The specific topics explored in each round of interviewing will change over the lifetime of the SPARC programme to address emerging learning priorities. However, this report, and the study more generally, is guided by three overarching research questions:

  • What are the shocks currently affecting the livelihoods of agropastoral populations in Nigeria?

  • In what ways are people adapting their livelihoods in the face of the compounding shocks and stresses, including Covid-19, and what types of livelihood adaptations are proving more or less successful?

  • What types of formal and informal support or factors are helping people to manage the impacts of major shocks and stresses on their livelihoods?

The report finds that the challenges agropastoralists in Nigeria’s drylands face are varied. If unaddressed, compounding shocks, including but not limited to the Covid-19 crisis, threaten to undermine the long-term resilience of these agropastoral livelihoods.

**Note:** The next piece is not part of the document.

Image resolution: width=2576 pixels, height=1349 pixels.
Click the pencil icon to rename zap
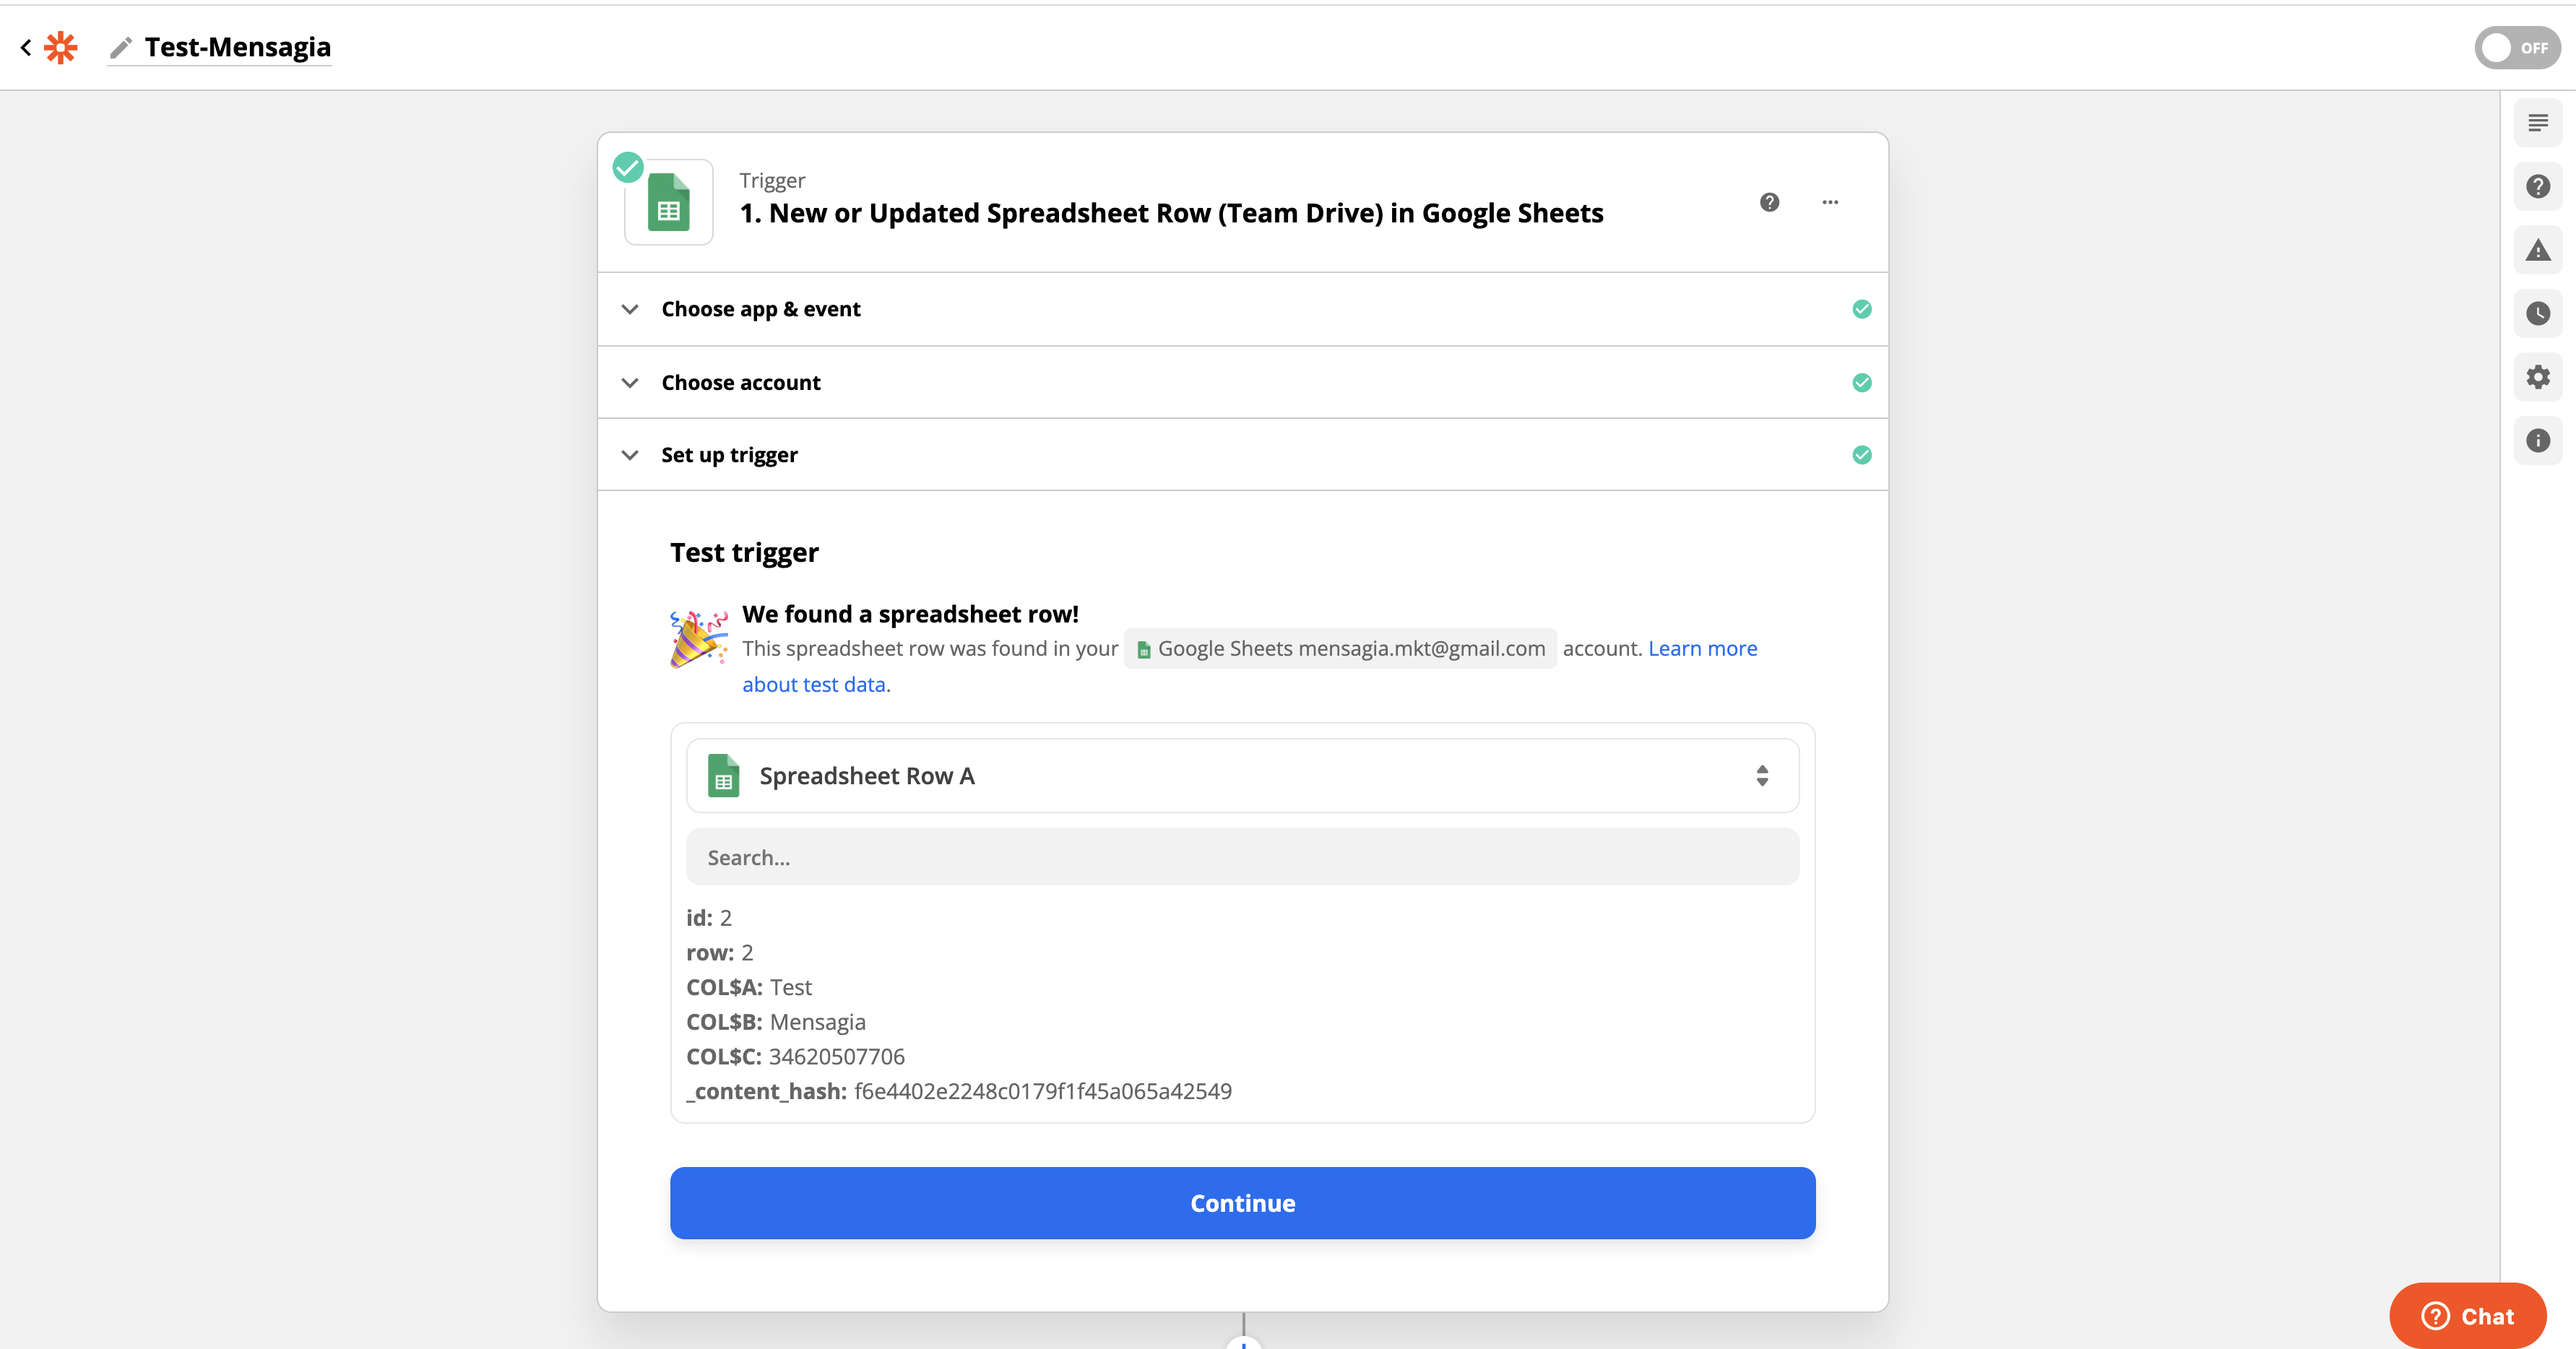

In many cases, shocks affect people within the same community in dramatically different ways. The perception that aid interventions are singularly focused on curtailing the spread of Covid-19, to the exclusion of other longstanding livelihood challenges, risks driving resentment and scepticism towards aid actors within targeted communities.

In response to these compounding shocks, agropastoralists in Nigeria’s drylands are turning to an array of coping and adaptive strategies. However, only time will tell if these strategies are short-term coping mechanisms to weather unprecedented volatility, or a signifier of more permanent adaptation changes to rural livelihoods in Nigeria.